L’abbraccio dei bellunesi «Perduto un amico»

Fra molti volti noti del mondo delle istituzioni, anche tantissima gente comune «Parlare con lui arricchiva sempre, sapeva guardare oltre le cose, nel futuro»
Di Alessia Forzin

BELLUNO. Sergio Reolon era un uomo delle istituzioni, ma per molti bellunesi era anche un amico. Una persona con cui trascorrere momenti piacevoli davanti ad un caffè, a discutere del presente e del futuro della montagna. C’erano tantissimi volti noti del mondo politico bellunese e veneto ieri pomeriggio al cimitero di Castion, ma c’erano anche moltissimi cittadini. Persone comuni, che conoscevano Reolon e che lo hanno salutato per l’ultima volta. Con una commozione composta, riservata, ma profonda.

Il piazzale antistante il cimitero è sembrato troppo piccolo per riuscire a contenere la folla che si è riversata nella frazione adagiata alle pendici del Nevegal. I primi sono arrivati di fronte al campo santo poco dopo l’una. Con i vigili urbani, gli alpini e la protezione civile a disciplinare il traffico, la gente si è incanalata lungo la strada che porta al cimitero, in silenzio.

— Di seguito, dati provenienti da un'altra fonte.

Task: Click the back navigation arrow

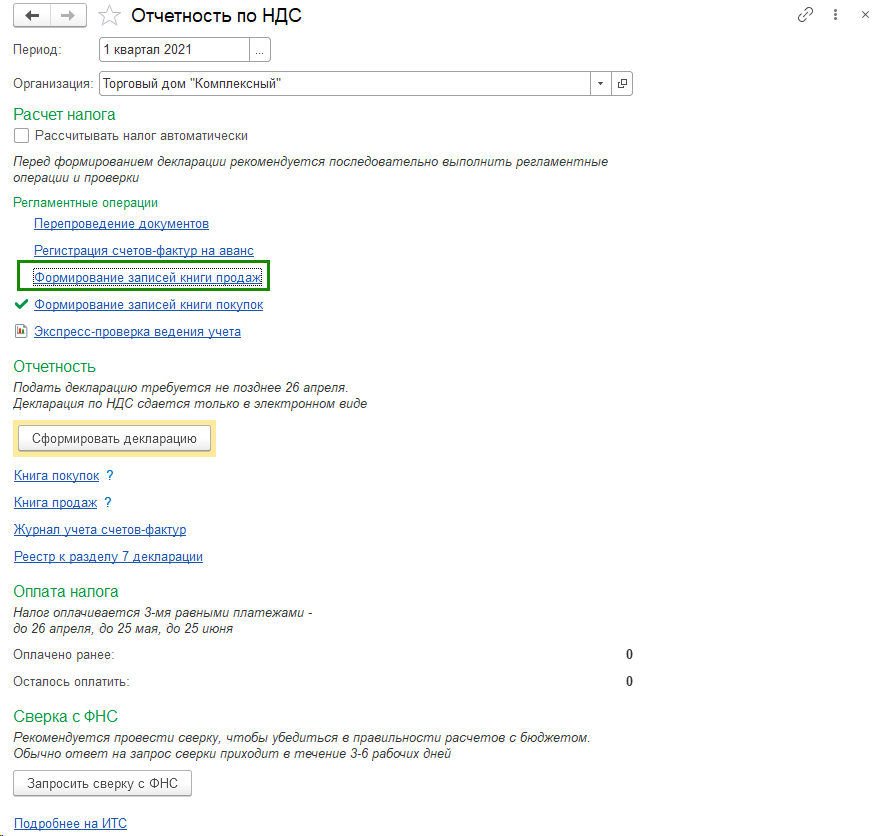Action: (32, 16)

Su una seggiola portatile si è accomodato prestissimo Giovanni Bortot, ex sindaco di Ponte nelle Alpi e deputato. Ad oltre mezz’ora dall’inizio della cerimonia c’era già una discreta folla. Sono arrivati via via l’ex presidente della Fondazione Cariverona Paolo Conte, il vescovo emerito Giuseppe Andrich, i consiglieri provinciali e gli assessori della giunta Reolon, i dirigenti della Provincia, moltissimi sindaci. E poi i rappresentanti dell’associazione Bellunesi nel mondo, con in testa il presidente Oscar De Bona, l’ex sindaco del capoluogo Giovanni Crema, rappresentanti delle associazioni di categoria, Matteo Toscani e Dario Bond.

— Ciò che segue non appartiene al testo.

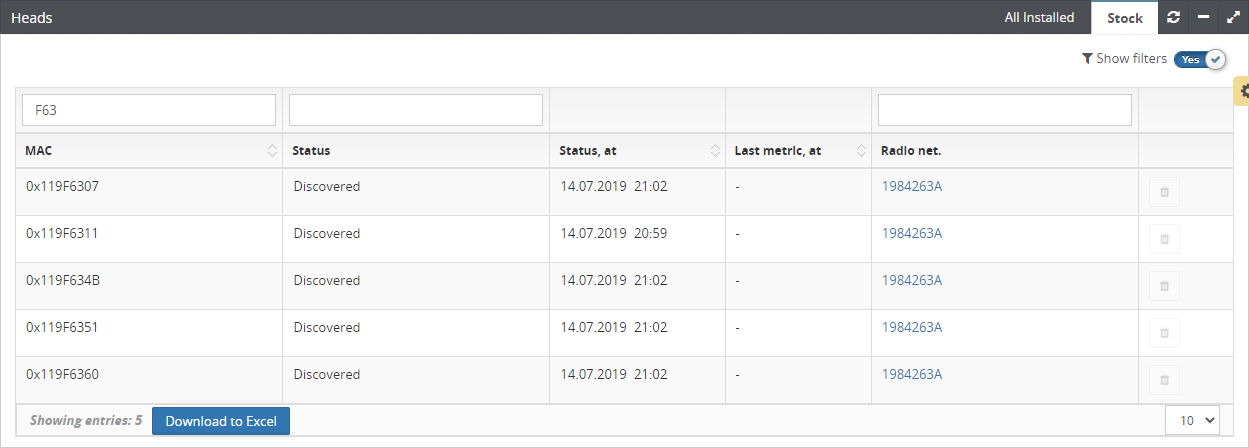
Task: Delete the 0x119F6307 row via trash icon
Action: (x=1164, y=192)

Rappresentanti di destra e di sinistra, perché quando se ne va una persona che ha lottato per difendere la sua terra e darle un futuro, le appartenenze politiche si cancellano. Ma al di là dei volti conosciuti c’erano quelli delle persone comuni. Tantissime. «Per me era un amico», ricorda Gianpaolo Bortot. «Avevamo la stessa età. Sergio era una persona tenace, sempre convinta delle sue idee. Credeva nei suoi principi e li portava avanti. La provincia ha perso una figura di riferimento, che difficilmente sarà rimpiazzabile».

Durante la cerimonia tutti ascoltano in silenzio gli interventi. Ma qualche commento sussurrato si percepisce. «Ha fatto un gran bene per la montagna», dice un uomo. «E l’abbonamento per le corriere?», gli fa eco una signora poco distante. Viene dal Cadore, i figli lo hanno usato quando andavano al liceo. Si ricordano le battaglie, di Reolon, le sue conquiste. Ma anche la sua dimensione umana. «Era sempre un piacere parlare con lui, aveva una visione lungimirante. Sergio vedeva oltre le cose», commenta un altro dei presenti. «Il dialogo con lui ti arricchiva sempre».

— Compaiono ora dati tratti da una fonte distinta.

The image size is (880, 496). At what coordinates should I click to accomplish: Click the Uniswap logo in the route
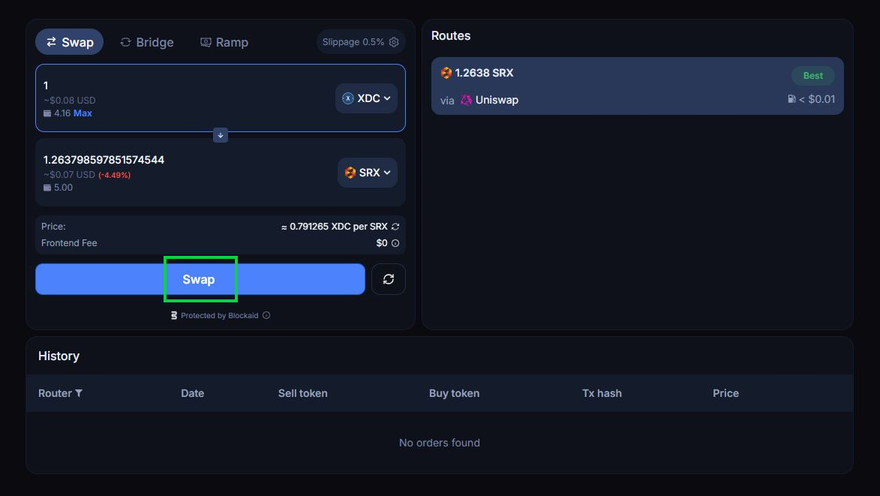(x=466, y=100)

«Era combattivo, ma anche gentile, cordiale, disponibile», aggiunge una signora. «Non lesinava consigli, dandoli sempre con il sorriso. Ho una sofferenza enorme dentro, sono qui per riconoscenza, non si poteva non venire a salutarlo per l’ultima volta». Un pensiero che hanno avuto in molti, ieri. Chi con un fiore in mano, chi con in mente un ricordo, un aneddoto. Tutti con una grande tristezza nel cuore.